- [Materials provided]
--- BEGIN ---
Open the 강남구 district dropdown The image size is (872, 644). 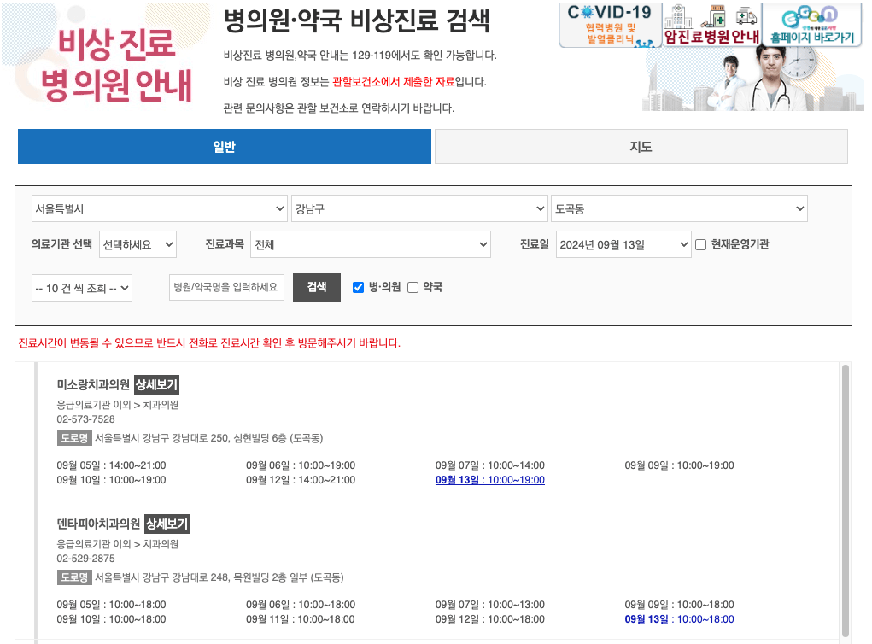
--- END ---
--- BEGIN ---
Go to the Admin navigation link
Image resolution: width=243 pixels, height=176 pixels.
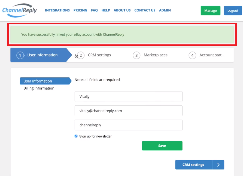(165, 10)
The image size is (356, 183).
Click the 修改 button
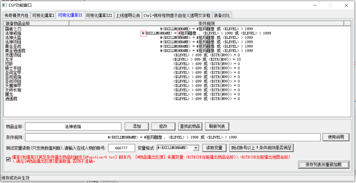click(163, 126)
--- END ---
Rewrite the part of the records that opens with the line containing "Go to the Admin navigation link" and closes with the line containing "click(163, 126)", changing "navigation link" to "menu link" and leaving everything else as it is. Omit the pictures from your version.

Go to the Admin menu link
Image resolution: width=243 pixels, height=176 pixels.
(165, 10)
The image size is (356, 183).
Click the 修改 button
click(163, 126)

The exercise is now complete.